Collected data:
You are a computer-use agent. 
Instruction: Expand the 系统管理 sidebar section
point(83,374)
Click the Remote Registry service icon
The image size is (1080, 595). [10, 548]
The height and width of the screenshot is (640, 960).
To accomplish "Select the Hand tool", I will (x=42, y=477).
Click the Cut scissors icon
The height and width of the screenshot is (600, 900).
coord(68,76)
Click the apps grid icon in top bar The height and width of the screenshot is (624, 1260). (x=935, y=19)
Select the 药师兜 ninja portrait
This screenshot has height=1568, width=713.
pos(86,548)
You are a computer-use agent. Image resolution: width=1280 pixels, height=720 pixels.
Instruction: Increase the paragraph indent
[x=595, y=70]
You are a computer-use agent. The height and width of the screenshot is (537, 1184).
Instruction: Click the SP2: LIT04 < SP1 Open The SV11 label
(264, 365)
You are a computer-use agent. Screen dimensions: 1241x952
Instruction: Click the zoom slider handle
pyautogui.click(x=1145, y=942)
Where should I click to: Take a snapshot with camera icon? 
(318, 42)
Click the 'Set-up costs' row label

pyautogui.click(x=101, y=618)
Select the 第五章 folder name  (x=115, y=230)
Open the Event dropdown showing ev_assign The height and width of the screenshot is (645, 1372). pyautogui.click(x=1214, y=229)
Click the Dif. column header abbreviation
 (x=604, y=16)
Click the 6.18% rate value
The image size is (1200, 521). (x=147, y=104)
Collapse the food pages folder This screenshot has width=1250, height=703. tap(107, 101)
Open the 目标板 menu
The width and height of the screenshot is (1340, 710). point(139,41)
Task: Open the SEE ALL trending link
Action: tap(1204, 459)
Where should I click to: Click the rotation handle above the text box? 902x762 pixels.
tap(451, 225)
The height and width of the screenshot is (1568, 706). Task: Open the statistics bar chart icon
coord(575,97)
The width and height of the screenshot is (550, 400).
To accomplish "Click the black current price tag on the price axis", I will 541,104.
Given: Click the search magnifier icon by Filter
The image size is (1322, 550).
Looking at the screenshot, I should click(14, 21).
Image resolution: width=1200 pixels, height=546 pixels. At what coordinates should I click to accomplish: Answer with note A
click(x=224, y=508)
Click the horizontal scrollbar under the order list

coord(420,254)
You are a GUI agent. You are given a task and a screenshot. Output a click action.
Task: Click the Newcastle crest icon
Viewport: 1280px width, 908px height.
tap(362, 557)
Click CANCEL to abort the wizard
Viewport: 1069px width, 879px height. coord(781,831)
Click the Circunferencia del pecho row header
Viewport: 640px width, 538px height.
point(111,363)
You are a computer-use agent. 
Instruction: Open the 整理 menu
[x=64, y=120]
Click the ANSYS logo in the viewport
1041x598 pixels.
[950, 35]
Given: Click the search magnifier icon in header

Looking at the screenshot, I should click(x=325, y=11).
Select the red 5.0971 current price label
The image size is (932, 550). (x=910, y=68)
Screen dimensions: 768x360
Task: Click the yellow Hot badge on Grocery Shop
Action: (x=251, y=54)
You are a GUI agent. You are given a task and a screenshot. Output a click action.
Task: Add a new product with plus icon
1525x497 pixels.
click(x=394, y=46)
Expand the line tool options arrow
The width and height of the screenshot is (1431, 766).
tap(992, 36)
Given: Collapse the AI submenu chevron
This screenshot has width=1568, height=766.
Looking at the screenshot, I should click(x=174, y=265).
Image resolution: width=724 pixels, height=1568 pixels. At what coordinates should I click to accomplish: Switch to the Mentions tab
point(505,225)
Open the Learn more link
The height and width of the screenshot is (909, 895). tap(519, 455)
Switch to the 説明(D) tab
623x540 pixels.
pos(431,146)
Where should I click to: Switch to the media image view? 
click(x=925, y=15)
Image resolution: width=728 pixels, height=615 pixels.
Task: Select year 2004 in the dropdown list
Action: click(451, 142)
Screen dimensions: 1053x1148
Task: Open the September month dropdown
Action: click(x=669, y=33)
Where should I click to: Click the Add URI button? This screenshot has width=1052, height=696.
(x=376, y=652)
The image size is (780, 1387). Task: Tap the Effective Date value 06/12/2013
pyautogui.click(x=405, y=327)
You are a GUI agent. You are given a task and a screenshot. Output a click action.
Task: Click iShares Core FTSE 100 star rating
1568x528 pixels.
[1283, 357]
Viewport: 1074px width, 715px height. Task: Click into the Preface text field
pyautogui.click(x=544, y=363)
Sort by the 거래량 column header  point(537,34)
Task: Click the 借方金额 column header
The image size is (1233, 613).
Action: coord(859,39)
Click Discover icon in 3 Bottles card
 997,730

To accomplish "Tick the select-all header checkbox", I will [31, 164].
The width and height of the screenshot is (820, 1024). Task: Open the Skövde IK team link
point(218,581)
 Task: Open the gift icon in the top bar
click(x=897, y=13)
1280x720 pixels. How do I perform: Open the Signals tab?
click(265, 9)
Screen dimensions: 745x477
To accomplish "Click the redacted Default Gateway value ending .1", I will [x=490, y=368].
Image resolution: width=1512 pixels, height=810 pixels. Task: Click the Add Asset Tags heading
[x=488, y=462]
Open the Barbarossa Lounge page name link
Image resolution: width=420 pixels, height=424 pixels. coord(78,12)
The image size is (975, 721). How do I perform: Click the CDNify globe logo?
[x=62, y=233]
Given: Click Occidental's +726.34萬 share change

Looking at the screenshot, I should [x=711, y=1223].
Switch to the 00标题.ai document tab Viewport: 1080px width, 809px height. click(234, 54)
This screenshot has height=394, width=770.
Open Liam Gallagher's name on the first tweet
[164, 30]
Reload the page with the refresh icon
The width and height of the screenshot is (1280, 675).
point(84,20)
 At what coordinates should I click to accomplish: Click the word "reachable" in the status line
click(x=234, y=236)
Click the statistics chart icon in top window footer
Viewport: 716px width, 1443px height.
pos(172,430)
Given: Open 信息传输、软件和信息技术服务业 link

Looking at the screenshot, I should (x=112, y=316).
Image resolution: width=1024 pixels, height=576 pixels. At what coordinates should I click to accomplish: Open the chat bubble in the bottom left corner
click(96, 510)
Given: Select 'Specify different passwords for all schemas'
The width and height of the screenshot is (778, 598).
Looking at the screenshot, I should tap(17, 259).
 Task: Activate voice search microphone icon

• _What to work on_
Exact duplication is required for the lines above, from the line that contains "Sort by the" to the line that contains "Given: Select 'Specify", inclusive; omit all others.

• _Exercise response_
Sort by the 거래량 column header  point(537,34)
Task: Click the 借方金额 column header
The image size is (1233, 613).
Action: coord(859,39)
Click Discover icon in 3 Bottles card
 997,730

To accomplish "Tick the select-all header checkbox", I will [31, 164].
The width and height of the screenshot is (820, 1024). Task: Open the Skövde IK team link
point(218,581)
 Task: Open the gift icon in the top bar
click(x=897, y=13)
1280x720 pixels. How do I perform: Open the Signals tab?
click(265, 9)
Screen dimensions: 745x477
To accomplish "Click the redacted Default Gateway value ending .1", I will [x=490, y=368].
Image resolution: width=1512 pixels, height=810 pixels. Task: Click the Add Asset Tags heading
[x=488, y=462]
Open the Barbarossa Lounge page name link
Image resolution: width=420 pixels, height=424 pixels. coord(78,12)
The image size is (975, 721). How do I perform: Click the CDNify globe logo?
[x=62, y=233]
Given: Click Occidental's +726.34萬 share change

Looking at the screenshot, I should [x=711, y=1223].
Switch to the 00标题.ai document tab Viewport: 1080px width, 809px height. click(234, 54)
This screenshot has height=394, width=770.
Open Liam Gallagher's name on the first tweet
[164, 30]
Reload the page with the refresh icon
The width and height of the screenshot is (1280, 675).
point(84,20)
 At what coordinates should I click to accomplish: Click the word "reachable" in the status line
click(x=234, y=236)
Click the statistics chart icon in top window footer
Viewport: 716px width, 1443px height.
pos(172,430)
Given: Open 信息传输、软件和信息技术服务业 link

Looking at the screenshot, I should (x=112, y=316).
Image resolution: width=1024 pixels, height=576 pixels. At what coordinates should I click to accomplish: Open the chat bubble in the bottom left corner
click(96, 510)
Given: Select 'Specify different passwords for all schemas'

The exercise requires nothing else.